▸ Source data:
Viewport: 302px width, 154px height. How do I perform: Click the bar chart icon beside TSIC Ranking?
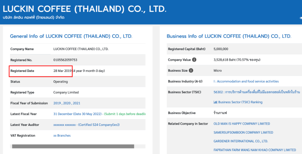(215, 102)
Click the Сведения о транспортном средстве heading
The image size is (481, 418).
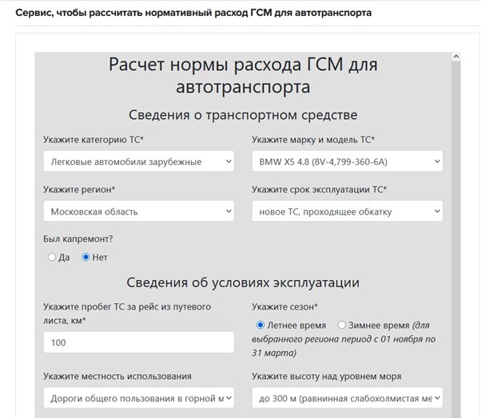click(x=243, y=115)
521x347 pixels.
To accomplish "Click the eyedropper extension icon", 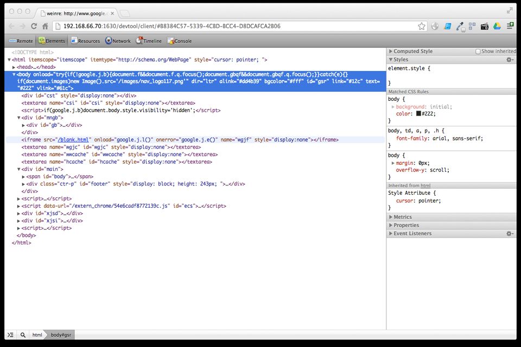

▸ What you are asked to do:
Begin at the line containing "The image size is (481, 418)." and write out every line to the end of the data exactly. Skip the pictures.

▸ Solution to the exercise:
The image size is (481, 418).
click(x=243, y=115)
521x347 pixels.
To accomplish "Click the eyedropper extension icon", 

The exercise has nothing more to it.